Ormai è chiaro, e non è soltanto l’esempio ungherese, che la pandemia può offrire un perfetto pretesto ai governanti per un ulteriore consolidamento del potere.
«Situazioni come questa sono molto allettanti per satrapi di ogni tipo. Ma non si può assimilare ciò che sta succedendo agli anni Trenta del Novecento. Quell’epoca affascina la gente per vari aspetti, lo si vede nella moda, nel design.
Eppure è una cosa diversa, qui agiscono altre variabili, come la crisi climatica. Internet ha fatto di noi una società nuova, in cui le persone comunicano incessantemente. Molte cose accadono per la prima volta. Forse alcuni hanno già dimenticato che prima dello scoppio della pandemia Greta Thunberg rivolse un appello alla moderazione a tutti i potenti di questo mondo, e anche a noi, gente ordinaria. Perché moderassimo i consumi e la smettessimo col prendere l’aereo così spesso solo per vedere la Gioconda . Le sue parole venivano accolte con commiserazione da uomini d’affari e politici.
All’improvviso si scopre che azioni radicali sono possibili, perfino indispensabili, per esempio il lockdown. Penso che diventeremo più radicali e cercheremo soluzioni più radicali. Il cambiamento è sempre possibile, non siamo costretti a vivere nello sconforto e nell’impotenza».
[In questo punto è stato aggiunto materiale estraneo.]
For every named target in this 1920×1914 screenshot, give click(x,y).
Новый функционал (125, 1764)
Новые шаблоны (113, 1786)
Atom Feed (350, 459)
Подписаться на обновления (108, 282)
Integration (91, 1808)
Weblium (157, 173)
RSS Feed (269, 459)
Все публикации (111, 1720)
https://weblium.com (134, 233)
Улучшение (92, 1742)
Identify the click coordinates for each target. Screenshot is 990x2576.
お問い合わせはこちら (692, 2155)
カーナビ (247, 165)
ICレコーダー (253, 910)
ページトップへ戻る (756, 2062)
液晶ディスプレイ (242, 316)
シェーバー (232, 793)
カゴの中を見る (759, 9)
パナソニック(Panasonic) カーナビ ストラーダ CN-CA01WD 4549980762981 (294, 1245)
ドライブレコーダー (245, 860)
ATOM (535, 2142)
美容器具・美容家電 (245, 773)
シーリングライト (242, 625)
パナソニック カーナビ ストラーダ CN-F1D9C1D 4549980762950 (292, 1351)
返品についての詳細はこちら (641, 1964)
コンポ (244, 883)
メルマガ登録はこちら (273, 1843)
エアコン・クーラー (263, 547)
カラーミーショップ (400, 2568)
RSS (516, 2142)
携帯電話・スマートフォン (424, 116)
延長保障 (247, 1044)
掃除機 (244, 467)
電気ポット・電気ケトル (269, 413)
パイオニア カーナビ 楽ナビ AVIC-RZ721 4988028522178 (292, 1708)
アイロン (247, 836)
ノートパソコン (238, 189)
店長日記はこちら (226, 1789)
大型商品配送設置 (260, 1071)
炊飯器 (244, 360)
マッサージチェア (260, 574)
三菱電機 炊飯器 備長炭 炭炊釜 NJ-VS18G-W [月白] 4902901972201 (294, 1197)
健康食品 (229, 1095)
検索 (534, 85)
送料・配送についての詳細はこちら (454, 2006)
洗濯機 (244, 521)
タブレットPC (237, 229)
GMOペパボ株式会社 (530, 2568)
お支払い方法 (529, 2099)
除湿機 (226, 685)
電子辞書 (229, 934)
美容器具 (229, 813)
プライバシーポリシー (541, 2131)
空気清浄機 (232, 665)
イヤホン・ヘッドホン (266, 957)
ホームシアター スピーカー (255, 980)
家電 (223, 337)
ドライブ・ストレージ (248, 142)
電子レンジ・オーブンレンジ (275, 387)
Nell’articolo pubblicato dalla "Frankfurter Allgemeine Zeitung" lei ha scritto che «arrivano tempi nuovi» e sull’Unione Europea che «in questo difficile momento si è visto quanto è debole in pratica l’idea di comunità».
«Quando parlo dell’Unione, penso prima di tutto all’idea di comunità di questa piccola penisola chiamata Europa. È abitata da diverse culture che parlano lingue diverse e che hanno una storia a volte comune, a volte diversa. Queste etnie hanno formato stati nazionali nel XIX secolo. Eppure sono riuscite a unirsi di nuovo, aprire le frontiere, permettere alla gente di incontrarsi e stare insieme. È questa la mia Europa, mi sento legata ad essa non meno che alla Polonia o alla mia Bassa Slesia. Una delle maggiori delusioni delle ultime settimane è la chiusura delle frontiere. Il primo impulso atavico è stato diretto contro la comunità; un ritorno regressivo al passato e all’illusoria sensazione di sicurezza. Un giorno sono semplicemente tornate le frontiere. Mi stupisce come questo vecchio ordine nazionale resti appena sotto la superficie e quanto sia facile ripristinarlo. Ho paura di una situazione in cui tutto ciò che abbiamo costruito negli anni potrebbe crollare. Ho paura anche della xenofobia che cresce con il virus».
Quando il mondo che conosciamo tornerà alla norma? E riuscirà a farlo?
«Dobbiamo ridefinire la parola "norma". Temo che il ritorno a quello che c’è stato non sarà più possibile. Ricorderemo il mondo di prima dell’epidemia come un’epoca passata».